--- DEINE AUFGABE ---
Wiederhole alle folgenden Zeilen Zeichen für Zeichen und ohne jede Änderung.

====

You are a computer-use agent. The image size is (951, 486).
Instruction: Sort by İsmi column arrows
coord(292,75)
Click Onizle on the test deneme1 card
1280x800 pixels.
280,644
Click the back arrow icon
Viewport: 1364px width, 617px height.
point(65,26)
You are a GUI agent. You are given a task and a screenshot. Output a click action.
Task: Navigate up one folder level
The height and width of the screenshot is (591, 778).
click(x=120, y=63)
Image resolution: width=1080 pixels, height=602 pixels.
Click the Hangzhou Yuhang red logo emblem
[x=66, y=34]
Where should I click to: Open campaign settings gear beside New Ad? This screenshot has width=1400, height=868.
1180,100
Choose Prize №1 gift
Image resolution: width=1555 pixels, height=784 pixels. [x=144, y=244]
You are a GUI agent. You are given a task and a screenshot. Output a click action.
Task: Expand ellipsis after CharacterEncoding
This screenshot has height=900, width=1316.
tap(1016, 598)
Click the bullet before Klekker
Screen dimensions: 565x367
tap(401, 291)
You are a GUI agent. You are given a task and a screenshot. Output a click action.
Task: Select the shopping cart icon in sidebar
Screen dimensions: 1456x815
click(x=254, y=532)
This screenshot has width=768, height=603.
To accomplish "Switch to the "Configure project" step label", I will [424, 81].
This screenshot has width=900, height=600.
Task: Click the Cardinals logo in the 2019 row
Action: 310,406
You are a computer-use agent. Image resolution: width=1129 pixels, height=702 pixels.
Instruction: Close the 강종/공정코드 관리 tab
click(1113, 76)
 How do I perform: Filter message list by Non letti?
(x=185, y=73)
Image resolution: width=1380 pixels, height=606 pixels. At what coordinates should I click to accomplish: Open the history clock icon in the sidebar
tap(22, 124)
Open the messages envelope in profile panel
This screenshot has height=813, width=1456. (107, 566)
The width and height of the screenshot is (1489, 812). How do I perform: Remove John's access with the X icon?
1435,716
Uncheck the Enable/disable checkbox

====

--- ANTWORT UNTEN ---
You are a computer-use agent. The image size is (951, 486).
Instruction: Sort by İsmi column arrows
coord(292,75)
Click Onizle on the test deneme1 card
1280x800 pixels.
280,644
Click the back arrow icon
Viewport: 1364px width, 617px height.
point(65,26)
You are a GUI agent. You are given a task and a screenshot. Output a click action.
Task: Navigate up one folder level
The height and width of the screenshot is (591, 778).
click(x=120, y=63)
Image resolution: width=1080 pixels, height=602 pixels.
Click the Hangzhou Yuhang red logo emblem
[x=66, y=34]
Where should I click to: Open campaign settings gear beside New Ad? This screenshot has width=1400, height=868.
1180,100
Choose Prize №1 gift
Image resolution: width=1555 pixels, height=784 pixels. [x=144, y=244]
You are a GUI agent. You are given a task and a screenshot. Output a click action.
Task: Expand ellipsis after CharacterEncoding
This screenshot has height=900, width=1316.
tap(1016, 598)
Click the bullet before Klekker
Screen dimensions: 565x367
tap(401, 291)
You are a GUI agent. You are given a task and a screenshot. Output a click action.
Task: Select the shopping cart icon in sidebar
Screen dimensions: 1456x815
click(x=254, y=532)
This screenshot has width=768, height=603.
To accomplish "Switch to the "Configure project" step label", I will [424, 81].
This screenshot has width=900, height=600.
Task: Click the Cardinals logo in the 2019 row
Action: 310,406
You are a computer-use agent. Image resolution: width=1129 pixels, height=702 pixels.
Instruction: Close the 강종/공정코드 관리 tab
click(1113, 76)
 How do I perform: Filter message list by Non letti?
(x=185, y=73)
Image resolution: width=1380 pixels, height=606 pixels. At what coordinates should I click to accomplish: Open the history clock icon in the sidebar
tap(22, 124)
Open the messages envelope in profile panel
This screenshot has height=813, width=1456. (107, 566)
The width and height of the screenshot is (1489, 812). How do I perform: Remove John's access with the X icon?
1435,716
Uncheck the Enable/disable checkbox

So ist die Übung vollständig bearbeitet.